The Compagnie des Chemins de fer d'Intérêt Local de la Meuse built and commissioned the first section of the local railway from Haironville via Revigny to Triaucourt from 1878 to 1881 and operated it until 1888. A short connecting line to Rembercourt joined the Triaucourt line at Les Merchines.

The concessionaire, Charles Varinot, had taken control of the line from Haironville to Triaucourt in 1888. The Compagnie Meusienne de Chemins de Fer (CM) took over the concession for the Haironville-Triaucourt line in 1888. Between 1891 and 1912, it put additional lines into service from Bar-le-Duc to Verdun, Clermont-en-Argonne and Pierrefitte-sur-Aire.

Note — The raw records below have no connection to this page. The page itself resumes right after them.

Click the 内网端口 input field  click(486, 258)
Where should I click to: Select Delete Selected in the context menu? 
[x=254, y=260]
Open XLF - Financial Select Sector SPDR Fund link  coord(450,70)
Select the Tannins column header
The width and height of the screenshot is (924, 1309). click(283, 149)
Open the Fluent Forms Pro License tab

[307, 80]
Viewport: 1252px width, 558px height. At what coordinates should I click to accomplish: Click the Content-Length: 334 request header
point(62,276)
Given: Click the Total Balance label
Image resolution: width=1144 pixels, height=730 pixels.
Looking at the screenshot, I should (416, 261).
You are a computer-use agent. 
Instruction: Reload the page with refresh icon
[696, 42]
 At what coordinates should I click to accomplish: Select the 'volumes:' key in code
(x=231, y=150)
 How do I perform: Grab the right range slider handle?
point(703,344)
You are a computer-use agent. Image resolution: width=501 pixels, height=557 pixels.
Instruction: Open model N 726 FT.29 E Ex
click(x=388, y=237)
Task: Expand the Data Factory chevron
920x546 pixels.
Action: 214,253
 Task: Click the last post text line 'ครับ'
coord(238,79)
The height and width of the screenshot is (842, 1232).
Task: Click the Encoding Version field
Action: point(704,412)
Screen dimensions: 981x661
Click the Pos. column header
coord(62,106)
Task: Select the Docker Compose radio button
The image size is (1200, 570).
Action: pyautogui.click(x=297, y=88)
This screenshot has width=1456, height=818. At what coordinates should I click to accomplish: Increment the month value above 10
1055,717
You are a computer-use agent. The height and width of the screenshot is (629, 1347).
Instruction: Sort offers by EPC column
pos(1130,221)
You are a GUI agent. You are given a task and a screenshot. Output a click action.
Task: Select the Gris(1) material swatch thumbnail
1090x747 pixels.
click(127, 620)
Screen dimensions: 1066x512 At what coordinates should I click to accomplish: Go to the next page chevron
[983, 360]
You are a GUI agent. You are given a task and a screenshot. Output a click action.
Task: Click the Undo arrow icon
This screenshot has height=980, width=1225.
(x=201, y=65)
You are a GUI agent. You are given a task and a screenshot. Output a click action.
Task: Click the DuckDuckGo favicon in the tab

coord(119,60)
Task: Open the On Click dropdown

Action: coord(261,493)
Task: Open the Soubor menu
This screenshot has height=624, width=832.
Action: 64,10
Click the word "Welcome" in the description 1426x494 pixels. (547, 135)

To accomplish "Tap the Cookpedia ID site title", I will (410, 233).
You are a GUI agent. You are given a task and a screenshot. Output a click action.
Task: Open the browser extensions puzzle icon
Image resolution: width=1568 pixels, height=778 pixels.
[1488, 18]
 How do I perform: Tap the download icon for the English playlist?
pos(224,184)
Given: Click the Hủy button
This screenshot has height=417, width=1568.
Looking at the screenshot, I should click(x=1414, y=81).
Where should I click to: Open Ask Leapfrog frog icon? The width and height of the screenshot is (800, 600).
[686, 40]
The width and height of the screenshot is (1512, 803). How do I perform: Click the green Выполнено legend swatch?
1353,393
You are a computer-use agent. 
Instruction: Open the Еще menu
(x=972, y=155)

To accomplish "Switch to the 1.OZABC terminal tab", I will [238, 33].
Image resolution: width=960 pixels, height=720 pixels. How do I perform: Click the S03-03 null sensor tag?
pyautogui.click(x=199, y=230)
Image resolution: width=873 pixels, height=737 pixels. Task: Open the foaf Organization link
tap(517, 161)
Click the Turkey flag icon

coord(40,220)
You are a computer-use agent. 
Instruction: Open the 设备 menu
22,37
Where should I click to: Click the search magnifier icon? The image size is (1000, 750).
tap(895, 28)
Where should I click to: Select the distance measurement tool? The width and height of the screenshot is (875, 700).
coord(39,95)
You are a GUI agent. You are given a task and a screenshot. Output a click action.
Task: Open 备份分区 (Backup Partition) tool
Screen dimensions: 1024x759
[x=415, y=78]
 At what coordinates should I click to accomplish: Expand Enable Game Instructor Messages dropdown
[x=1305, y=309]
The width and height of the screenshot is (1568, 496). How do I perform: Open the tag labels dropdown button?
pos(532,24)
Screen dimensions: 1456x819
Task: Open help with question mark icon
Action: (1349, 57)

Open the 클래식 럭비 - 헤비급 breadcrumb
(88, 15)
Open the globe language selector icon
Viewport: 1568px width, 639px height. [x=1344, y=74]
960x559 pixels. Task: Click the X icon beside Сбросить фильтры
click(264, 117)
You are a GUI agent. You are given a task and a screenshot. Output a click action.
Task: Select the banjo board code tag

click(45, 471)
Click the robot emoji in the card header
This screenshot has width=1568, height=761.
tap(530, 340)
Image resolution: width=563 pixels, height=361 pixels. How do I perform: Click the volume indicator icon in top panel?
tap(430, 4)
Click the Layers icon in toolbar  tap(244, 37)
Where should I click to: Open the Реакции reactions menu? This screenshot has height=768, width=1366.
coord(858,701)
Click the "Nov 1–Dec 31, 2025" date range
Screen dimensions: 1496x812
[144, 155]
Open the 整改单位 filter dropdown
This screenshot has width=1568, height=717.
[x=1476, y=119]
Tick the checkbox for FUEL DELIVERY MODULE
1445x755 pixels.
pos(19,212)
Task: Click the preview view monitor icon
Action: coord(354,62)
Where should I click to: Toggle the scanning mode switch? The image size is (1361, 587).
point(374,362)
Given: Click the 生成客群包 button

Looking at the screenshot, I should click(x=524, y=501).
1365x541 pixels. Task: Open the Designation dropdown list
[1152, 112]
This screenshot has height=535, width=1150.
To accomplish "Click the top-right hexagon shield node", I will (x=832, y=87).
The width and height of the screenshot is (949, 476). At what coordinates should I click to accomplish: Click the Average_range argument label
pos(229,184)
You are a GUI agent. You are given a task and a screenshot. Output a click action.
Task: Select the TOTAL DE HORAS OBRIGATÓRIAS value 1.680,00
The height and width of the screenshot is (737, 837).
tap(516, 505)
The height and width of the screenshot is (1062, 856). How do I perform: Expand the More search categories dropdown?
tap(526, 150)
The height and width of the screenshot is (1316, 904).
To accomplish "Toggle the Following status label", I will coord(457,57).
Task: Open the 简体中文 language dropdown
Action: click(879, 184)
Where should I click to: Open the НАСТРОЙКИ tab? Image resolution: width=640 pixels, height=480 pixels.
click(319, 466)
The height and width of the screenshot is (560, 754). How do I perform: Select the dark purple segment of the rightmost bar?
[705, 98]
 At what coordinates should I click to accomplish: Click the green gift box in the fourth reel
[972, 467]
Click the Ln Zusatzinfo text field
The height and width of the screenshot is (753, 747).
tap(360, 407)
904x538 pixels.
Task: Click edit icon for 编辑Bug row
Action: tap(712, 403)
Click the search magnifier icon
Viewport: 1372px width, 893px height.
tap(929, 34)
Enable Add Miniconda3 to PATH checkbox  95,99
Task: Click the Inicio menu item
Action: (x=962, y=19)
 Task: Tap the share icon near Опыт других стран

After the First World War, Société Générale des Chemins de Fer Économiques took over the network in 1922 and operated it together with the Réseau de la Woëvre northeast of Verdun. It operated the entire network until its gradual closure between 1929 and 1938.

However, a 13 km section between Haironville and Robert-Espagne, which had been regauged to standard gauge in the early 1930s, was still operated by steam engines for freight traffic until 1971.

A 4.2 km section of line north of Bar-le-Duc was reopened as a museum railway.

=== World War I ===
During the World War I, the locomotive fleet of the Compagnie Meusienne de Chemins de Fer (CM) was strengthened by requisitioning locomotives from metre gauge lines in other parts of France, so that up to 128 locomotives were used on the line. One of these was No. 55 (Corpet Louvet 1253/1909) from the Chemins de Fer Économiques des Charentes (EC). By the end of 1915, operational improvements made it possible to handle a very large amount of freight, which had increased from 800 to 1500 tons per day in addition to carrying 80 passengers per day. In the first five months of 1916, traffic increased to 137,367 soldiers, 84,888 wounded, 201,257 tons of supplies and 69,847 tons of ammunition and weapons transport.

During the war, the railway was popularly called "Varinot" after the name of its former concessionaire or "tacot" or "Tortillard" after the sound that it emitted. The military authorities called it the "Petit Tramway" and General Philippe Pétain described it as the "Petit Meusien". By improving the organisation of the traffic, the number of military transports increased from 22 trains on 21 February 1916 to 31 trains at the end of March to 35 at the end of April and finally even up to 48 trains between Revigny and Beauzée.

=== Post-war period ===
The Société Générale des Chemins de Fer Économiques (SE) took over operations in 1922. In the post-war period, from 1919 to 1924, large quantities of building materials were transported along the line for the reconstruction of the destroyed buildings. The trains therefore ran on a timetable as mixed freight and passenger trains, which required numerous shunting manoeuvres in the stations to couple or uncouple additional freight wagons. Because of this and because the maximum speed was limited to 12 km/h, the journeys were very time-consuming.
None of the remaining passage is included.